Magyar eröffnete Wahlkampagne

Vor Tausenden Anhängern eröffnete Magyar auf dem Heldenplatz in Kötcse die Kampagne für die Parlamentswahlen 2026. In seiner Rede erinnerte er an die verlorenen 20 Jahre, die “unsere besten hätten sein können”. Während die Nachbarn bereits mit Euro zahlen, Ungarn in Bezug auf Wirtschaftsleistung, Lebensstandard, Einfluss und Ansehen überholten, sei Ungarn Dank Orbán und dem sozialistischen Ex-Premier Ferenc Gyurcsány in der Vergangenheit stecken geblieben. Ungarn sei zu dem Land geworden, in das Diktatoren in Zukunft kommen, um “Hass und Korruptionstechniken zu lernen”, warnte Magyar.

Wahl 2026 - die letzte Chance

Magyar kritisierte den Reichtum Orbáns und verkündete den Beginn eines neuen Kapitels. 2026 werde nicht nur ein Wahljahr sein, sondern “eine letzte, riesige Chance und das Geburtsjahr eines funktionierenden Landes”. Dabei würden Orbán und sein Umfeld alles tun, “um ihre Macht und ihre gestohlenen Reichtümer zu behalten. Sie werden uns mit nie dagewesenen Lügen überschütten, uns diskreditieren, Angst einjagen und erpressen”. Magyar erklärte, “wir haben keine Söldner, keine Milliarden, keine Propaganda, keine Machtmaschinerie, keine Satellitenparteien. Die Wettbüros würden nicht auf uns setzen. Dennoch werde TISZA diese Wahl gewinnen, und zwar nicht knapp, sondern deutlich”, versprach Magyar vor seinen Anhängern.

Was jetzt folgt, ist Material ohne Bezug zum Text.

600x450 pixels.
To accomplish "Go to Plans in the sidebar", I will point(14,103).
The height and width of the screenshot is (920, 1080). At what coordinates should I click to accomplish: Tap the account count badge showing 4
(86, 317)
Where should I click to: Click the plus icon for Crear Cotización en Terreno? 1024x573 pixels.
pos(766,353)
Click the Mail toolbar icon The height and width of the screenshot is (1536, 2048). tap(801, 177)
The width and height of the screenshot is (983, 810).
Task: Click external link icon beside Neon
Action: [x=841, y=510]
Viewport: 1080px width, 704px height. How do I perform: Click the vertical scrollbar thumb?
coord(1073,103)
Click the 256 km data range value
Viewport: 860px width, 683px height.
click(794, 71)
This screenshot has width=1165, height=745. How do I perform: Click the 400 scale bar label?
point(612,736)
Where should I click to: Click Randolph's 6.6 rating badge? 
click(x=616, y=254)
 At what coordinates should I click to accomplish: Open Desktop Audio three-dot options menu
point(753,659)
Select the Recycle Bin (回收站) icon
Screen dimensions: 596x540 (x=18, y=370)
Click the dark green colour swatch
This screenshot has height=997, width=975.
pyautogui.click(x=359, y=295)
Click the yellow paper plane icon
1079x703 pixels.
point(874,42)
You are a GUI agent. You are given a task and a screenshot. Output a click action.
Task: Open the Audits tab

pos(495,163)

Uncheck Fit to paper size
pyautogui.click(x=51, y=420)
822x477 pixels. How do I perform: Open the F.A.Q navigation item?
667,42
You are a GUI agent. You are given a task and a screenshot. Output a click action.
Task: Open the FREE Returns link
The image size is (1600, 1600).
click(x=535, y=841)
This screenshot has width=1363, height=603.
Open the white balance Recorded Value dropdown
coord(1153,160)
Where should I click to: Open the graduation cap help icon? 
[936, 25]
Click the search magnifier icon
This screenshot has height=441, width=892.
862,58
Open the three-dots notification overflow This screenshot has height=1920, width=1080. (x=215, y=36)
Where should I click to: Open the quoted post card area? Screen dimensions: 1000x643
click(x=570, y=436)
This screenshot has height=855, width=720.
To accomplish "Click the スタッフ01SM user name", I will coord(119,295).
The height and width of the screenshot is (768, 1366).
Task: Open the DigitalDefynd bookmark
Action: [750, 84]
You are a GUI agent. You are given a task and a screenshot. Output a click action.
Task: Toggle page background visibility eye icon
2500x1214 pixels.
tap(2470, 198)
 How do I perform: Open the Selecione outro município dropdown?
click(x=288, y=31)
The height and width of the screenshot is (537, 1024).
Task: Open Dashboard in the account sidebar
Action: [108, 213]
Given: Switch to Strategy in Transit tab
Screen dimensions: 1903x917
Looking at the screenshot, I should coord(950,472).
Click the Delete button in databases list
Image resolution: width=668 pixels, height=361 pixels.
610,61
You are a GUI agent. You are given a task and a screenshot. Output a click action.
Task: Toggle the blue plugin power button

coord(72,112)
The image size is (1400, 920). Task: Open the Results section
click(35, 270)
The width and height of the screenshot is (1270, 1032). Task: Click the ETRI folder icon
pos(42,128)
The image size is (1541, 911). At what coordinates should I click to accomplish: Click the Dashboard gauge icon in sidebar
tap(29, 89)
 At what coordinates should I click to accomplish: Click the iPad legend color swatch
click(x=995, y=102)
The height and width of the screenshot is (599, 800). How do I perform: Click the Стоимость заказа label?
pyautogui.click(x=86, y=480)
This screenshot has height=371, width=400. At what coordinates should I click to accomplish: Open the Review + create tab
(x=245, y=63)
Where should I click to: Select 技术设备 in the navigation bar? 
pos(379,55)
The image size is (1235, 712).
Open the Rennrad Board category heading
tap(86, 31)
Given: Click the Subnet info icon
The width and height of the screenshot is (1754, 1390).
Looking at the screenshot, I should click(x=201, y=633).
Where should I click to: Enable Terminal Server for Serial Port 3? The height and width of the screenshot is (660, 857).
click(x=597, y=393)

Bürgerpicknick - geschlossener Zusammenhalt

Das Bürgerpicknick wird seit 2004 von der Stiftung für ein Bürgerliches Ungarn organisiert. Bei der Veranstaltung versammeln sich Politiker der Regierungspartei Fidesz und Vertreter ihres engsten Umfeldes. Orbán soll um 16.00 Uhr seine Rede halten.

Der Premier, der am Samstag nach dem WM-Qualifikationsspiel Irland gegen Ungarn aus Dublin zurückgekehrt war, sagte im Zusammenhang mit der Veranstaltung der Partei TISZA, dass auch die Einwohner von Kötcse nicht verstehen, warum TISZA “Unruhe und Provokation” in ihr Dorf bringt. “Warum muss man eine Versammlung dort organisieren, wo bekanntlich die Fidesz-Anhänger ihre politische Saisoneröffnung feiern?”, fragte der Regierungschef. Er betonte zugleich, dass nicht jeder zum Bürgerpicknick zugelassen werden könne, weil so die ursprüngliche Botschaft des Picknicks – geschlossener Zusammenhalt – verloren ginge. Orbán bezeichnete es als Lösung, dass seine Rede heuer erstmals live übertragen wird.